_WHAT IS EXPECTED:_ Working from the entries that follow, transcribe exactly and only the lines from the one with "Given: Open the map layers selector" through the last, pictures excluded.

┄┄┄┄┄┄┄┄┄┄┄┄┄┄┄┄┄┄┄┄

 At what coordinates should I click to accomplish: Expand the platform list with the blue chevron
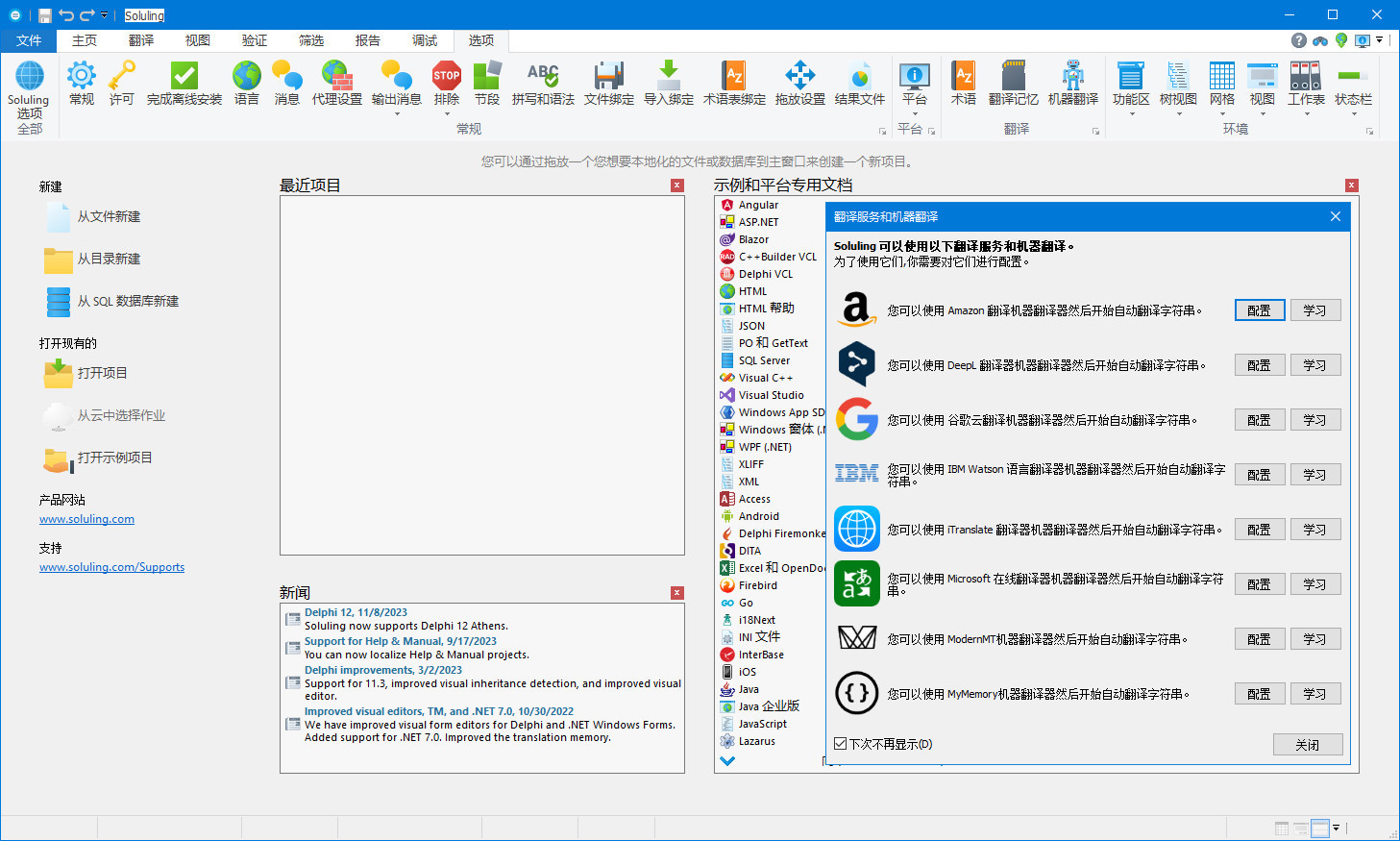point(727,760)
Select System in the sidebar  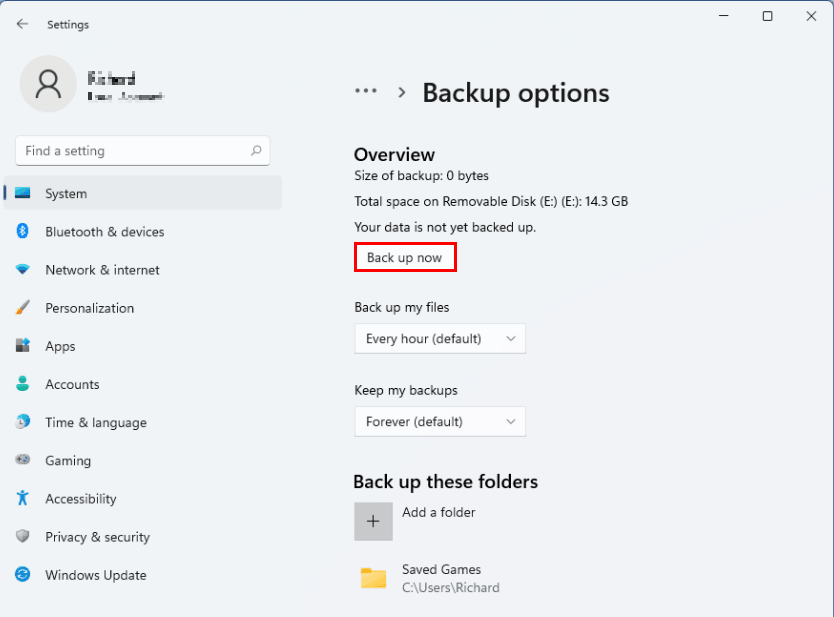[x=66, y=193]

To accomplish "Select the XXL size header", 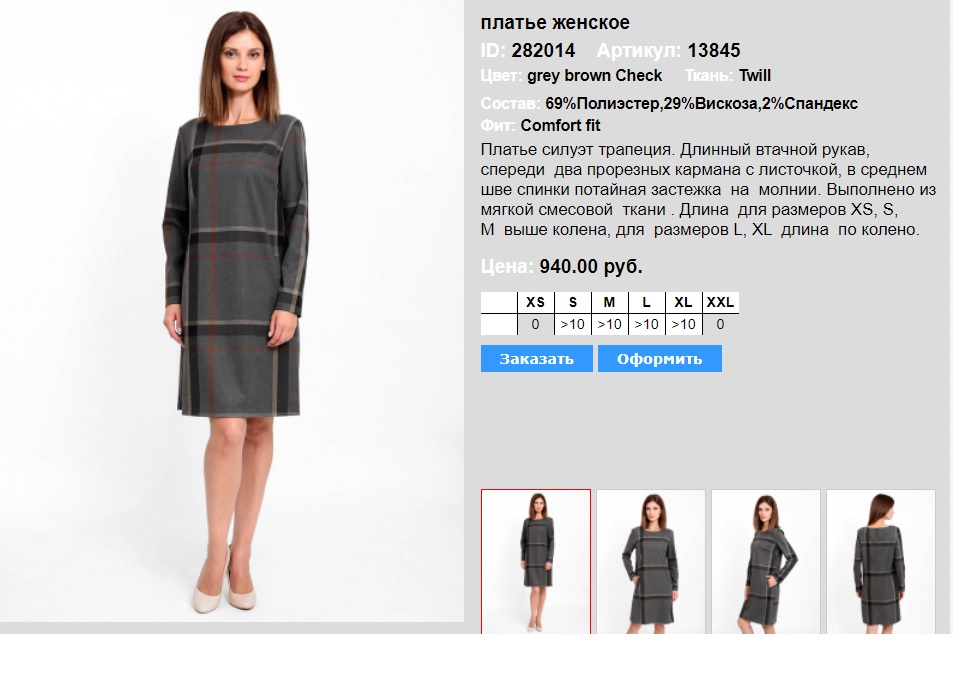I will pyautogui.click(x=721, y=302).
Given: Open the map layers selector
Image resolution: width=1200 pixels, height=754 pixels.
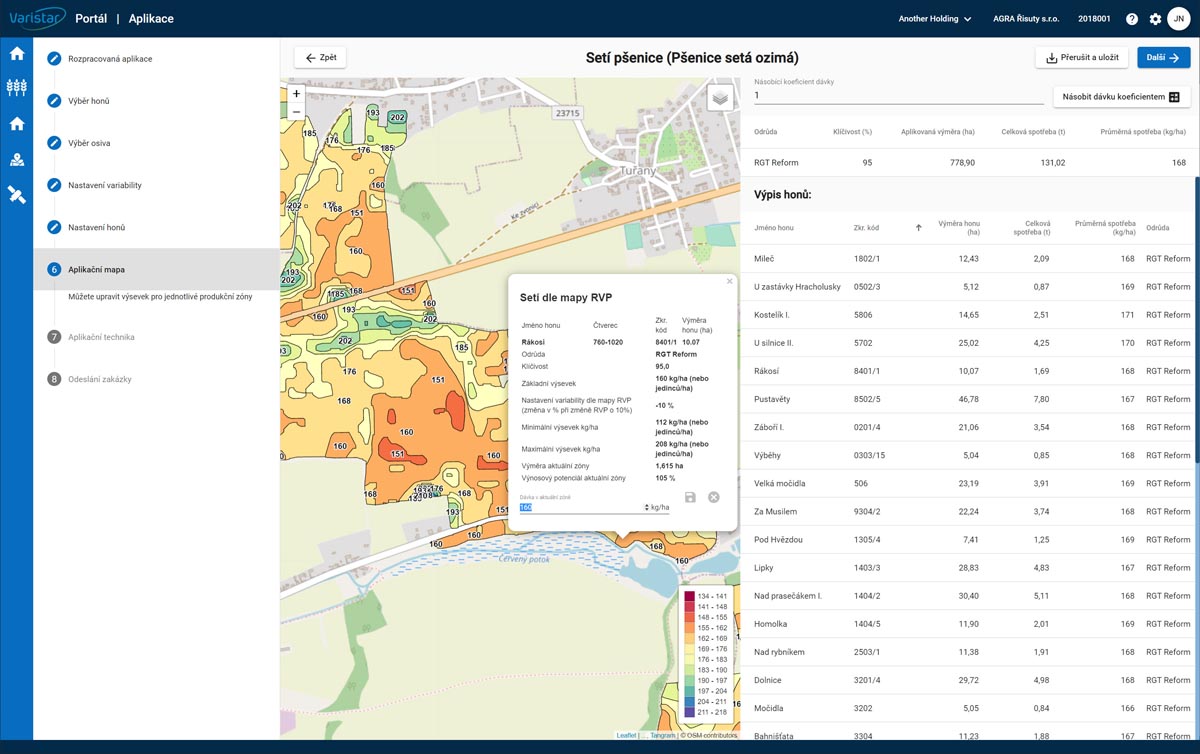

┄┄┄┄┄┄┄┄┄┄┄┄┄┄┄┄┄┄┄┄

_ANSWER:_
Given: Open the map layers selector
Image resolution: width=1200 pixels, height=754 pixels.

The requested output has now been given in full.